_WORK INSTRUCTIONS_: The required result is a line count: how many lines in this data hold the word "resolution". Give only that.

_DATA FOR PROCESSING_:
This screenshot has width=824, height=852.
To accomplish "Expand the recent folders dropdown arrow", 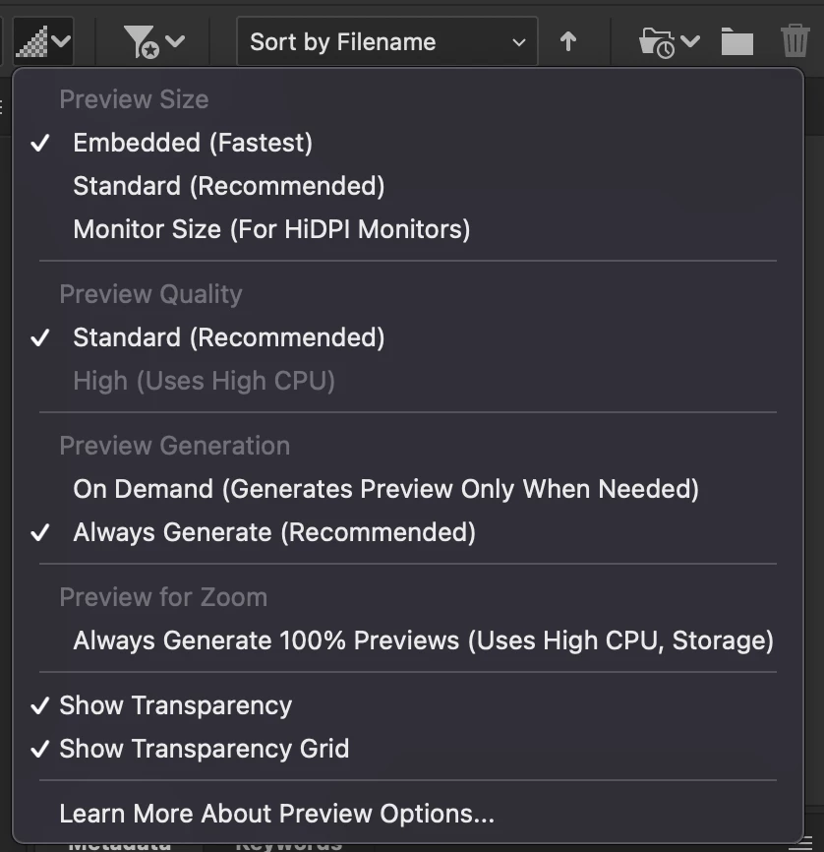I will [x=690, y=42].
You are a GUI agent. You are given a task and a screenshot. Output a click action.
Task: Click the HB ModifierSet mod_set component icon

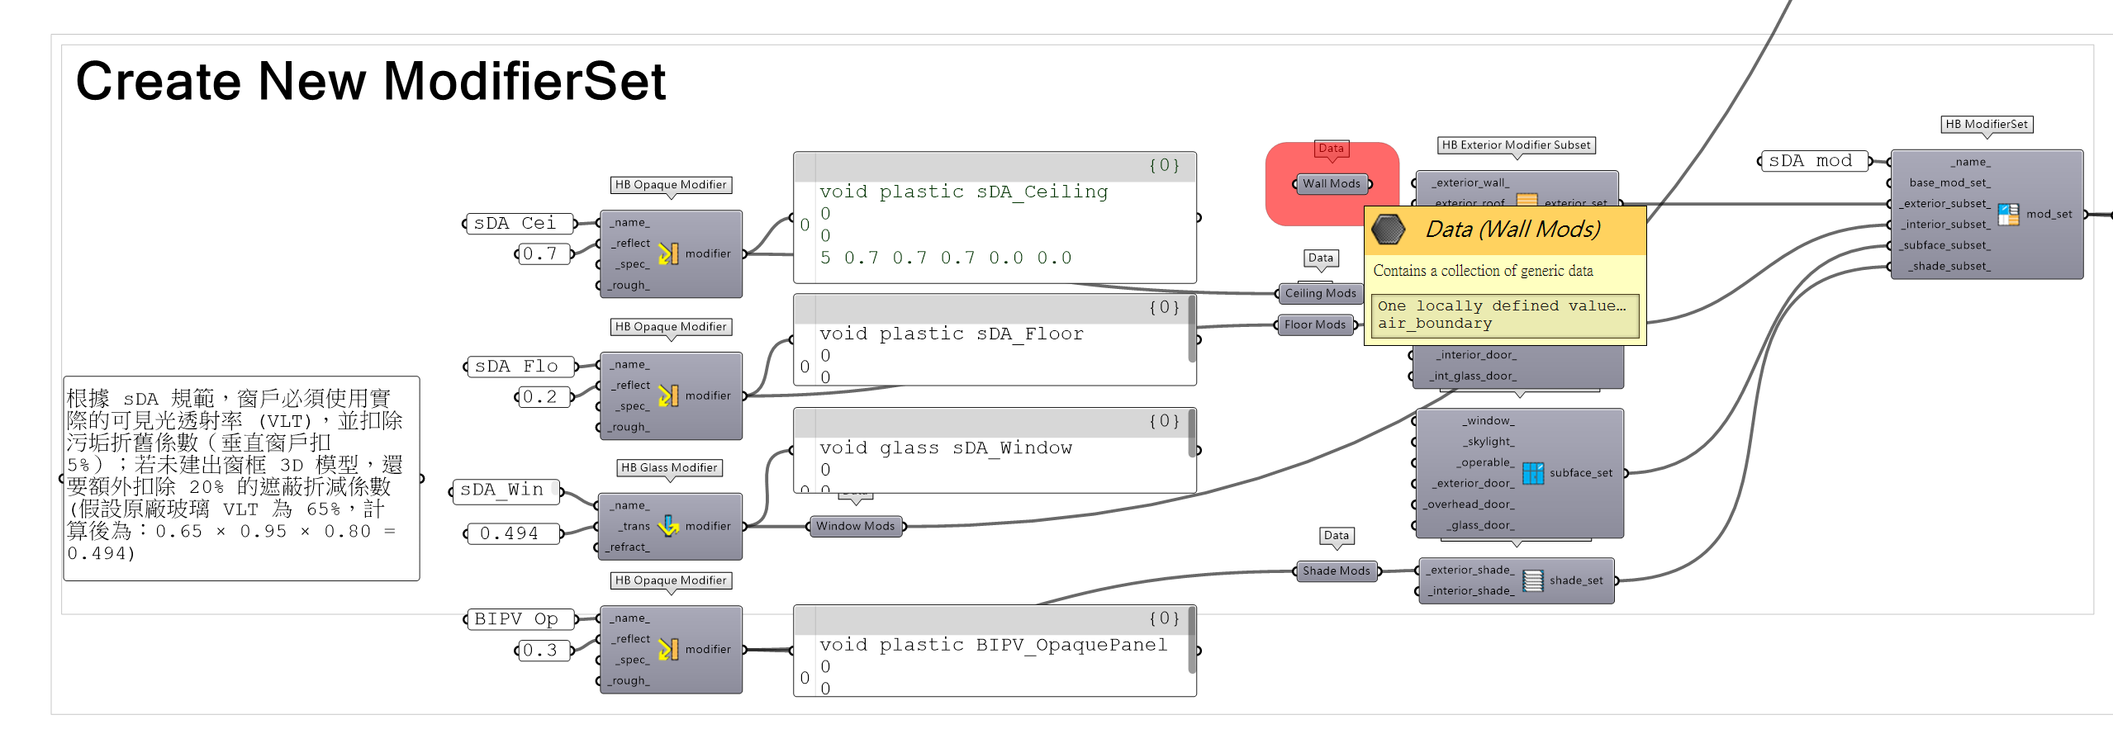pyautogui.click(x=2008, y=215)
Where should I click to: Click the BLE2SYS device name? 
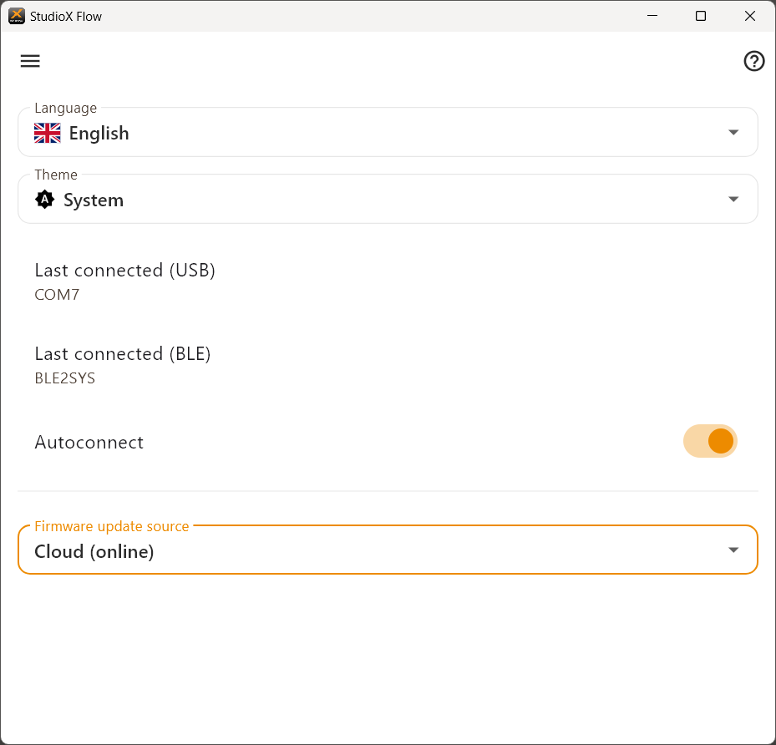coord(65,378)
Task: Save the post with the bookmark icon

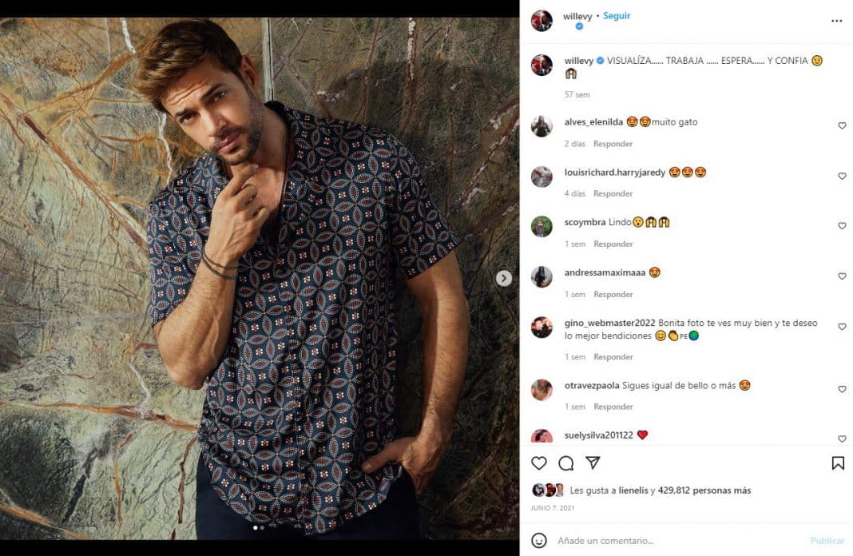Action: [x=838, y=463]
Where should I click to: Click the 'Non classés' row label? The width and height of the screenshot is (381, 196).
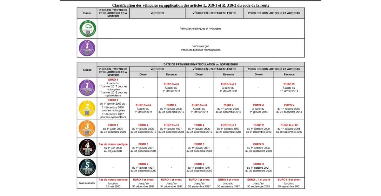tap(87, 183)
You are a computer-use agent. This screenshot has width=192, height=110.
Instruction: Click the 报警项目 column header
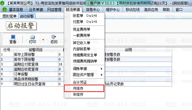click(36, 50)
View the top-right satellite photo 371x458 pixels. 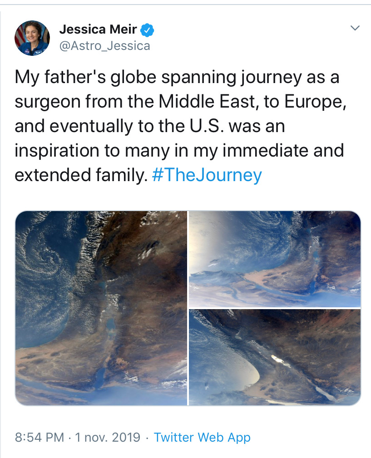pos(275,259)
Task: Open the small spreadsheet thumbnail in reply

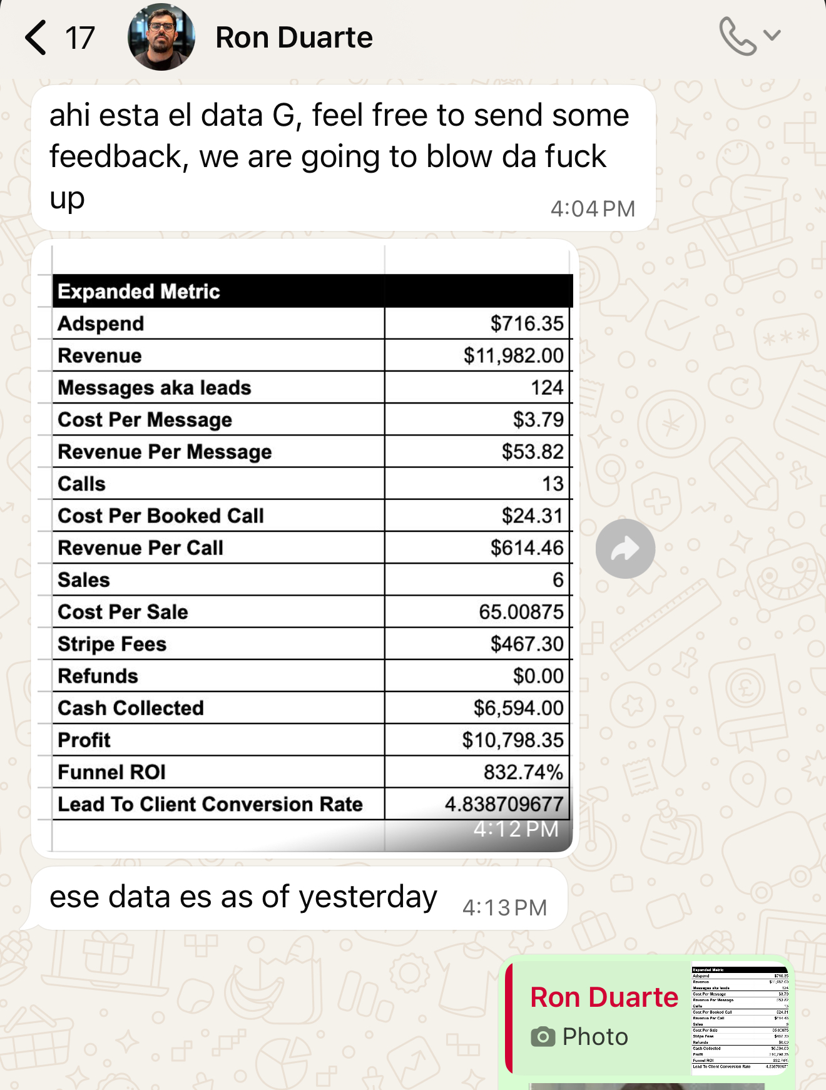Action: (x=740, y=1018)
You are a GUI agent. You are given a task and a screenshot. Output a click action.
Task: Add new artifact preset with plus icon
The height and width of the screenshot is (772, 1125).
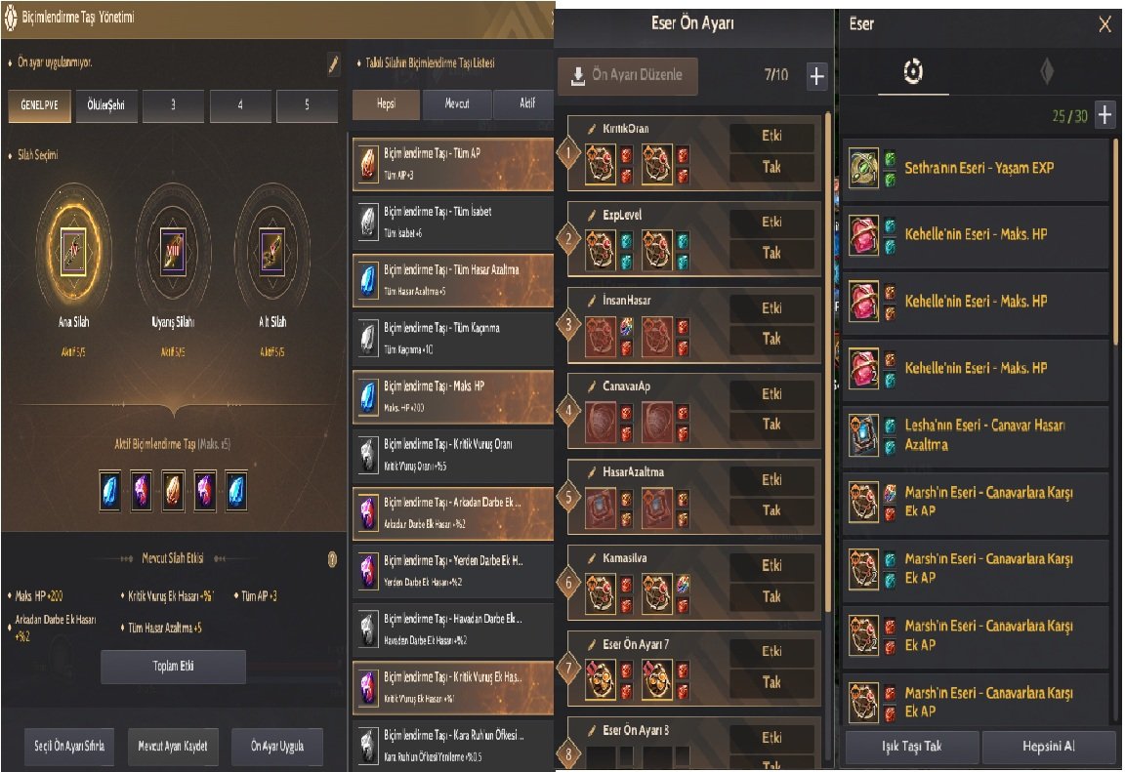pyautogui.click(x=816, y=76)
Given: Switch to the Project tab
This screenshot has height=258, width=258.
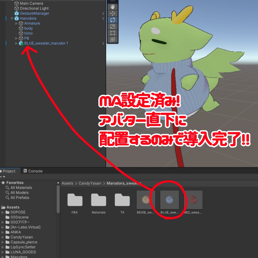Looking at the screenshot, I should point(9,171).
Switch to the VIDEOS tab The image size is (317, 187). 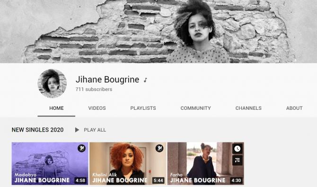(x=97, y=108)
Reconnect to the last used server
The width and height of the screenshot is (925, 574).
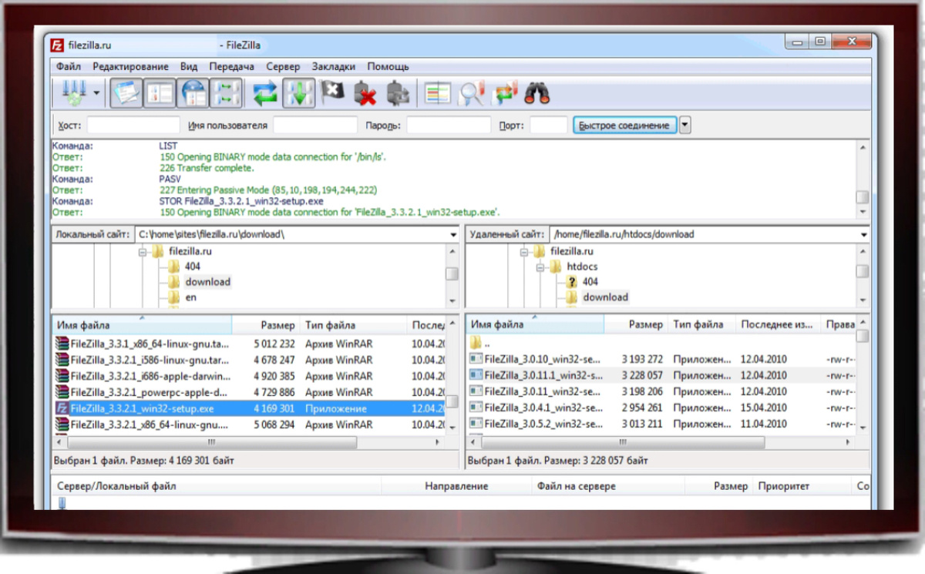point(399,92)
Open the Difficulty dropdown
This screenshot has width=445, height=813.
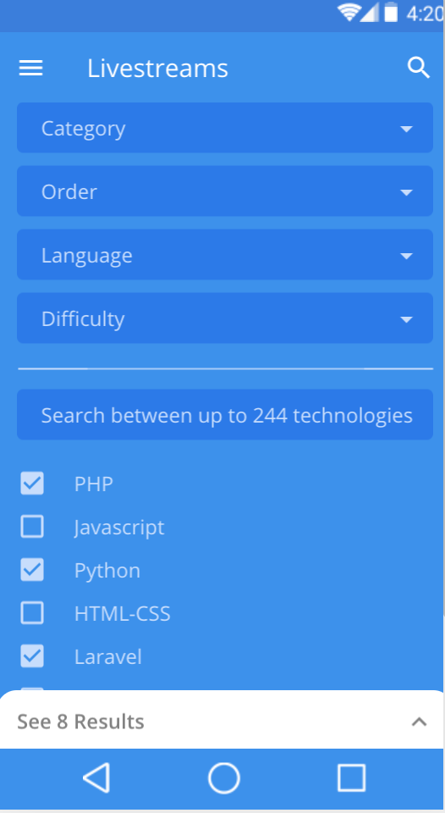(225, 318)
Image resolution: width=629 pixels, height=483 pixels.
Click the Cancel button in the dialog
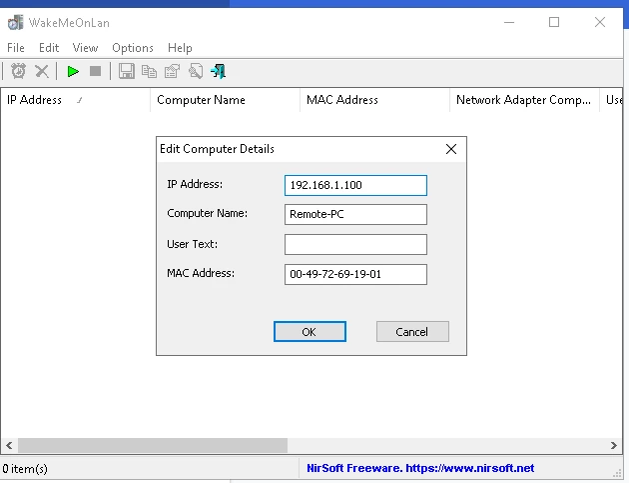[412, 332]
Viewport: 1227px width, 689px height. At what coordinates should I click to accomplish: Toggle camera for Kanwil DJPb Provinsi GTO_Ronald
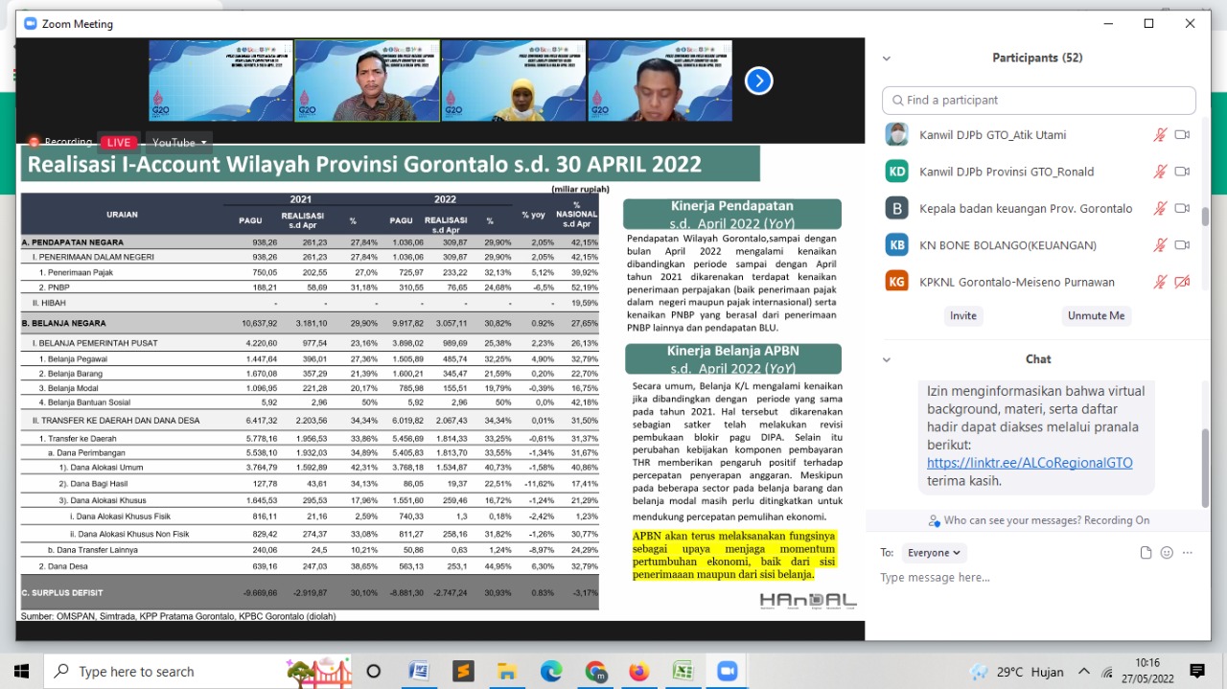[x=1183, y=171]
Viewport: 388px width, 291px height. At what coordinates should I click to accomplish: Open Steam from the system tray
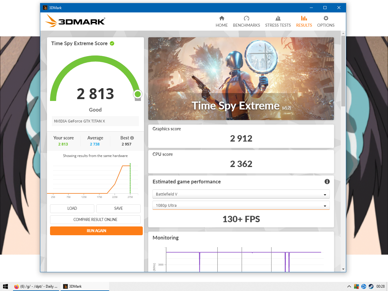(371, 286)
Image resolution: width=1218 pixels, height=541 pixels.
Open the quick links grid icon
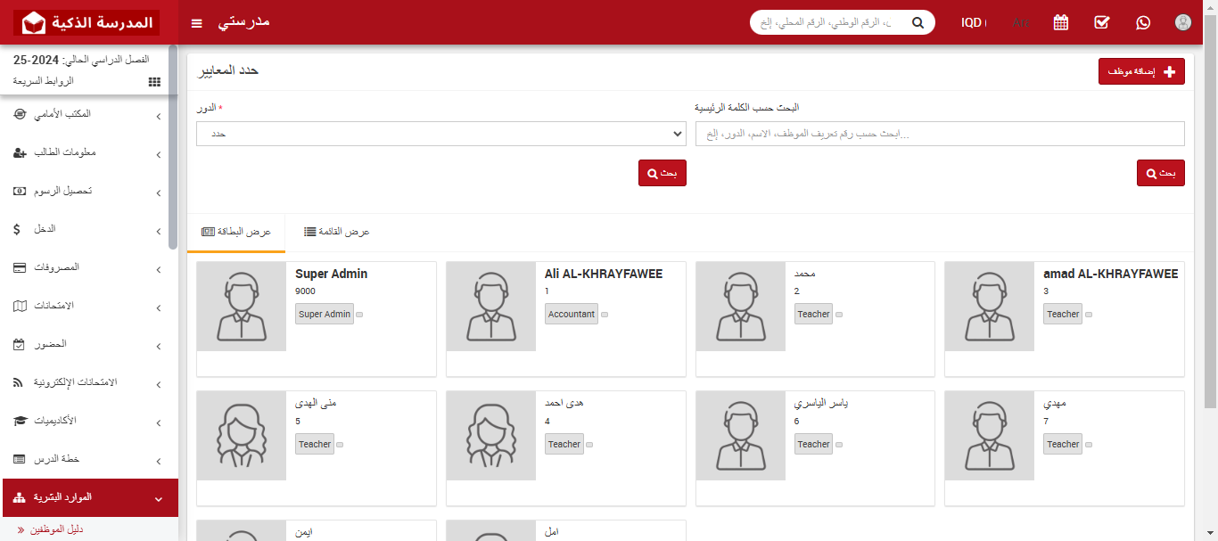pos(153,81)
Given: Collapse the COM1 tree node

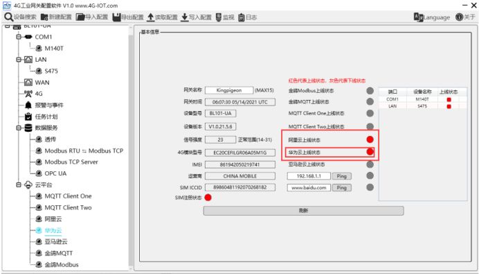Looking at the screenshot, I should 19,37.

_TASK RESPONSE_: 2